We watched the sunset, had dinner and just talked for hours. He told me all about his life - I live in a small town, I’ve always known who he was but not much about him. I assumed he came from money and that couldn’t be farther from the truth. He had a rough beginning. Mine also sucked. So, we discussed all that, our kids, friends, random shit, religion, town stuff. It was so nice. The burgers were amazing. He had me walk to where you could see the sunset even better. The sunset turned to star gazing and finding constellations. He danced with me under the stars. When I say I had an amazing time, it was genuinely amazing. I couldn’t believe he thought of everything. And he was upfront that he’d never even tried a date like that or brought anyone else there but was trying to do more. I’d never been on a date like it. So a first for both.

Finally at 1 am we realized the time and we should pack up. I offered to help and he didn’t have much for me to do. He finally said he’s always done it alone and is awful at delegating or sharing tasks. Same dude and I’m not used to someone literally doing everything for me. I went to put something in the truck and he stopped me and kindly explained that though whatever we have is new and we both agreed we were going in with no expectations he did have one… That was the fact I’ll never open a door and he’ll open them all for me. This may be bare minimum but nobody has ever done that for me, especially regularly. Maybe a couple times but it’s never been consistent. So it was sweet.

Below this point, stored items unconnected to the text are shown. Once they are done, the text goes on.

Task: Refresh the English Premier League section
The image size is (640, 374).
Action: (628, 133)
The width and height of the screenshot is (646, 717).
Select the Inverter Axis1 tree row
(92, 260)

We drove the 30ish minutes back home and continued nonstop talking. Our date was 7ish hours and we never ran out of things to talk about. He thanked me for the company and mentioned he’d like to do it again. Walked me to the door. Kissed me freaking incredibly.

Texted me the next day and reiterated again his good time and hanging out again. We texted some off/on sporadically during the day. He had folfing plans. I had a baby beast. At the end of the day I’d made a comment it was too bad he was so tired and someone kept him up half the night. He then asked if I was wanting him to come over… Absolutely?…

So, he did come back Saturday night and we just sat and talked more. Debated religions and the different versions of bibles. It was great! Then he realized it was 1 am and he had to get home as he’s got his oldest back already. Some more amazing kissing and I can’t wait to do it again! Seriously.

Overall, he pulled out all the stops and I do really enjoy his company. I had a fabulous time and really hope it wasn’t a one time amazing date. The fact a complete stranger could do all that for me… it just reiterated there are nice guys out there and I don’t NEED to settle. I will find the right person eventually. I can’t quit smiling and thinking about how nice all of it was. How nice he was!! I needed that so badly to just remember I do matter.

So yeah, incredible. I’m working hard on just living in the moment and not rushing anything. If it’s meant to be, it’ll be. But damn, I also can’t help thinking - this one’s gonna sting when it’s done. Seriously! One day at a time though. We will slowly see.

Whatever happens though, I’m thankful he appeared and reminded me of my self worth and the fact I deserve more than I give myself credit for. Someday I really will get the life I’ve been dreaming of. I just have to remind myself, chin up, patience.